Sunday, September 12, 2010

supercalafraga...eh... whatever

today, i went to disney on ice with my niece and nephew. i'm not going to say i "cried"... but i may have gotten a little choked up when the little mermaid sang "part of your world." yes, shut the hell up, it is something i am not proud of... but me and ariel go way back... early nineties. that redheaded, greedy, self-centered little spoiled brat was my hero. made me the dignified woman i am today. okay, neither of those two words describe me at this point in my life, but the fact is... the stupid song took me back to a simpler time... made me long for the days of taking naps and snack time... a time when my biggest worry was what i was going to watch on television or how could i make my mom think i cleaned my room without actually cleaning it.
now that i think about it though... that stupid aquatic gingerteen made me think that i too would find my own "eric" at the terrifyingly old age of 16 and we would live happily ever after in a castle with our talking ocean friends visiting on the weekends... now... i'm in my mid-twenties, happily living with mom. i work in customer service. i have a boyfriend who could pass as my little brother... sibling rivalry and all... and i have less than $1000 in the bank... way less. where did i go wrong? was it because i didn't run away to a rough neighborhood only to find a morbidly obese octopus lady with questionable intentions. either way, that scantily clad fish girl lied. dry land isn't all its cracked up to be. i have bills to pay and needy customers to put up with. she should have just listened to sebastian the whole time... because he was right... "the seaweed is always greenah in somebody else's lake!"

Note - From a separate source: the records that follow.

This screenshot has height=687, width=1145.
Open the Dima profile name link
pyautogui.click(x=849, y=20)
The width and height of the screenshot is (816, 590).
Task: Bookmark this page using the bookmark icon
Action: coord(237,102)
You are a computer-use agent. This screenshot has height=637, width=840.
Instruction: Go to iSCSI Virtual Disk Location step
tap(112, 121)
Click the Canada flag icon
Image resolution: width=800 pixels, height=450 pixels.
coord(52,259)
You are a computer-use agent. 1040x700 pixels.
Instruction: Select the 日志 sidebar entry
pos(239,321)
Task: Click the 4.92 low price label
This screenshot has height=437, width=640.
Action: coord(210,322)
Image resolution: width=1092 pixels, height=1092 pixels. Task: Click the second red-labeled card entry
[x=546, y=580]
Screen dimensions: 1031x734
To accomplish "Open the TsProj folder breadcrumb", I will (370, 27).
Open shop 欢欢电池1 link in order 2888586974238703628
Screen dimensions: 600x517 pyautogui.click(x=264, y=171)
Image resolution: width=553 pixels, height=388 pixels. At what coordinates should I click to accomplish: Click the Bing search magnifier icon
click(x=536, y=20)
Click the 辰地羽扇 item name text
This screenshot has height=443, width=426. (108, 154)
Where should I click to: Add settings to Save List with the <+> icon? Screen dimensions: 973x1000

despite my beef with said mermaid... i still picked up a $12 souvenir
damn you, mr. walt disney!
.









oh, and on the ride home, my darling nephew had a brilliant plan.
custom tattoos from the backseat of mama's car.










he's a sweet little man.



okay i think i'm done now.
night night, secret blog.

hearts and farts,
lin

Thursday, September 9, 2010

spiderman doesn't like SPC1608 either

this scholarly student thing is killing me... and i'm half-assing it!
on the brighter side... i got a flipping sweet wallet today!

Thursday, August 26, 2010

here goes nothing

hello, internet world.

my name is lindsey.
i hate typing in capital letters and i like cartoons. 
i am the youngest of five siblings.
i'm in my twenties and have no desire to move out of my mom's house...and i'm okay with that...this might have to do with the fact that my mom is the best friend i've ever had.
my mom and me... last tuesday.
err... maybe like twenty some odd years ago.
there is no person in this world who "gets me" like she does. yeah. sounds super cheesy, but its true. this lady is the bees knees. God totally knew what He was doing when He matched us up.
i am, in fact, a christian. i believe in God and i also truly believe that Jesus came to this earth to die for my sins. my Lord blesses me constantly even though i don't deserve it and i owe all that i am to Him. even when things don't go the way i want, i know its for a reason and it is so neat to see God's plan unfold. all you have to do is stop and take a look around you. His blessings are everywhere.
this is marc.
he can be a sweetheart...
when he wants to be.


i have a boyfriend. we work together... not always the greatest idea. we manage that whole thing pretty well though. its hard to remember life before i had him. we bicker a bit, but i can never stay mad at him for long. he always manages to make me smile. he's the only other person besides my mom and sister who knows every little detail about me... and sometimes that scares me to death. but, i don't think i would want it any other way.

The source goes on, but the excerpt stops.